## [Supplied data]

☆ ☆ ☆

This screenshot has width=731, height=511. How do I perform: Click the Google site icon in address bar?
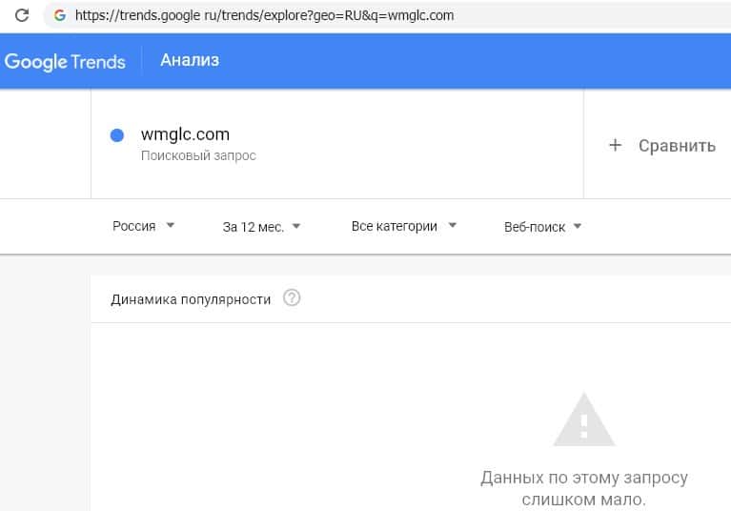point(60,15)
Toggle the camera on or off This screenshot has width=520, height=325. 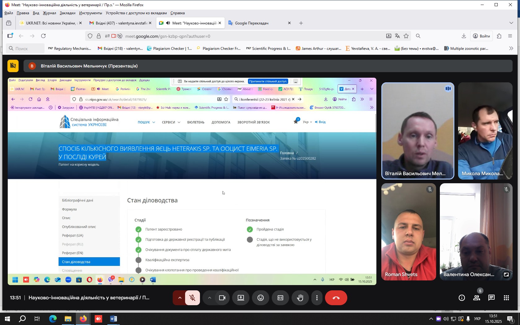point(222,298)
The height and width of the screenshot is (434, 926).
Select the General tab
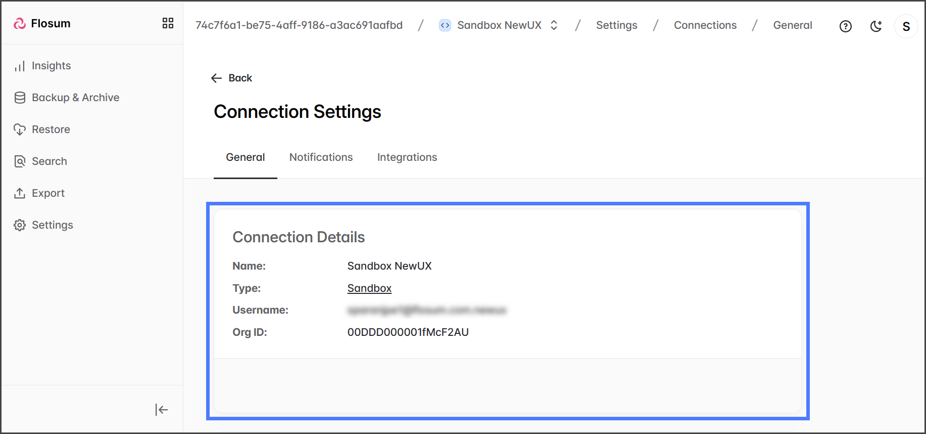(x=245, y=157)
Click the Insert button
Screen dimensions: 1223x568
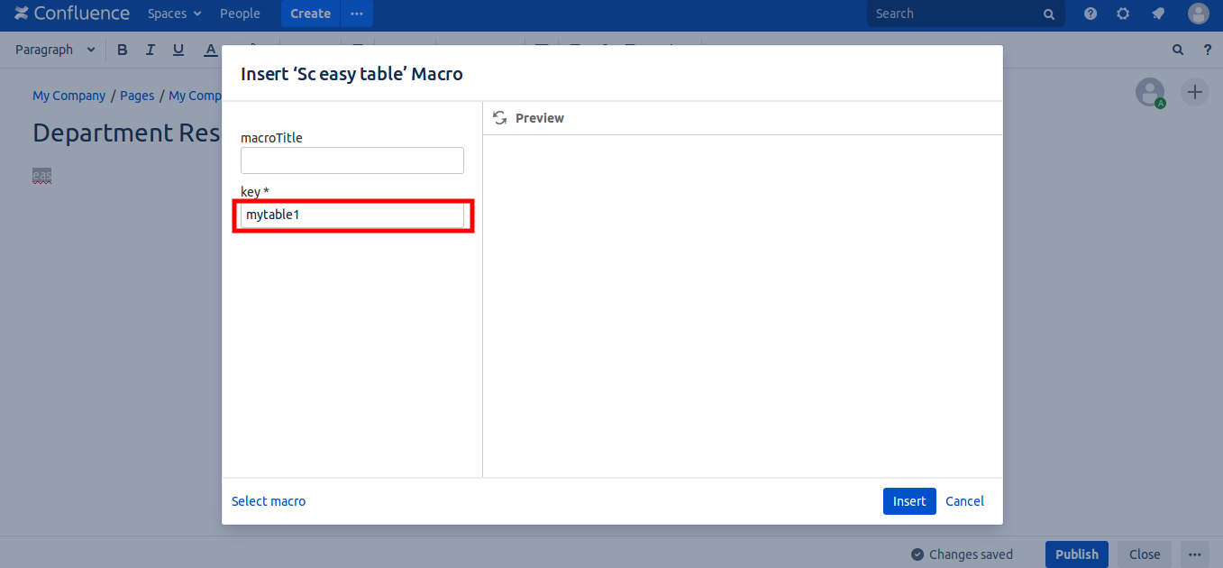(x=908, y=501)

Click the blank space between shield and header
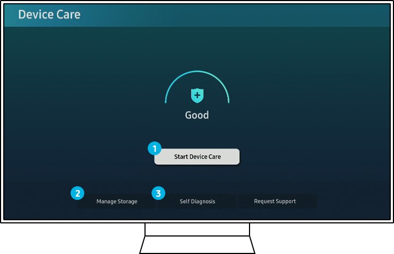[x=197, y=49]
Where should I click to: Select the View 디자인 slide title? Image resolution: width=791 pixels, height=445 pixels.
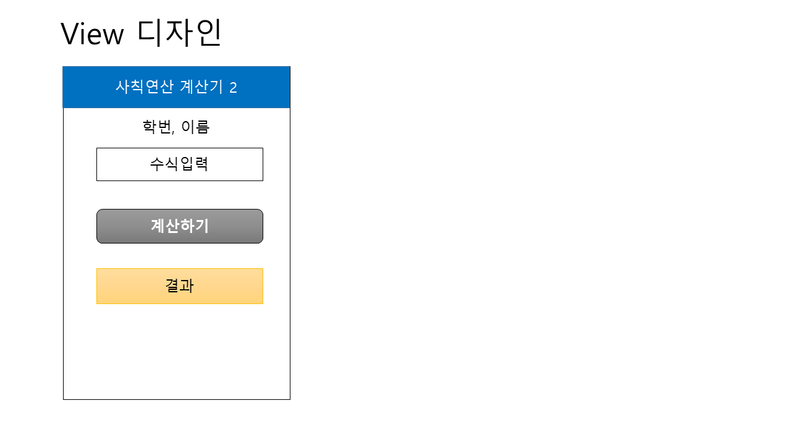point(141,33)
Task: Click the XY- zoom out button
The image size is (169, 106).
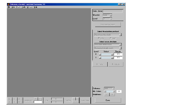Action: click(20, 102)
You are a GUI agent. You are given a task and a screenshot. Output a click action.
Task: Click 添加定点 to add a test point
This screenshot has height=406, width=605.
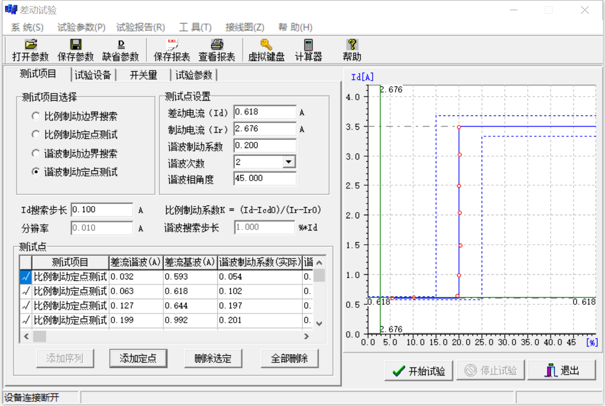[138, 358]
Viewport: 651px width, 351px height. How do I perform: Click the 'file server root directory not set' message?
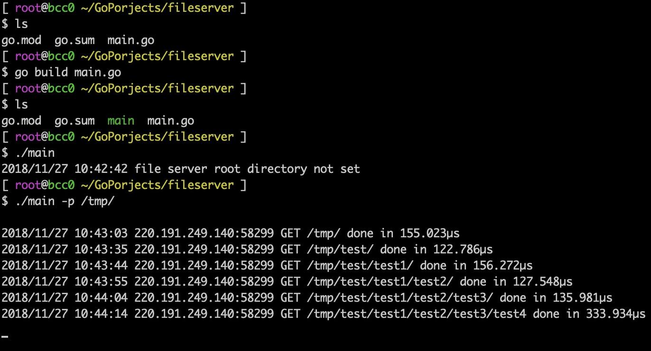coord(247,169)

☆ ☆ ☆

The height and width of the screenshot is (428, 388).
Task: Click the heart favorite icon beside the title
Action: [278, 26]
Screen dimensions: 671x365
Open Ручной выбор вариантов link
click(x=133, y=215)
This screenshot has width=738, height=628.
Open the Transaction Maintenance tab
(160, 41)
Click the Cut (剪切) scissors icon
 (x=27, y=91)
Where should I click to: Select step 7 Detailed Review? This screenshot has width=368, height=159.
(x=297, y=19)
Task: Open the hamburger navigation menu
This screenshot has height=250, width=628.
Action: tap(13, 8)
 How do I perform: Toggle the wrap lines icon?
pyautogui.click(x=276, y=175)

☆ ☆ ☆

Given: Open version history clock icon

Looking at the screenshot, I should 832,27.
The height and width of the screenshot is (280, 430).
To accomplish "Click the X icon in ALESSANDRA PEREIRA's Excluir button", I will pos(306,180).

☆ ☆ ☆

Among the lines above, which ones include the word "button"? Copy them.

## [Output]
Click the Insert button
Task: Click the XY- zoom out button
To accomplish "Click the X icon in ALESSANDRA PEREIRA's Excluir button", I will pos(306,180).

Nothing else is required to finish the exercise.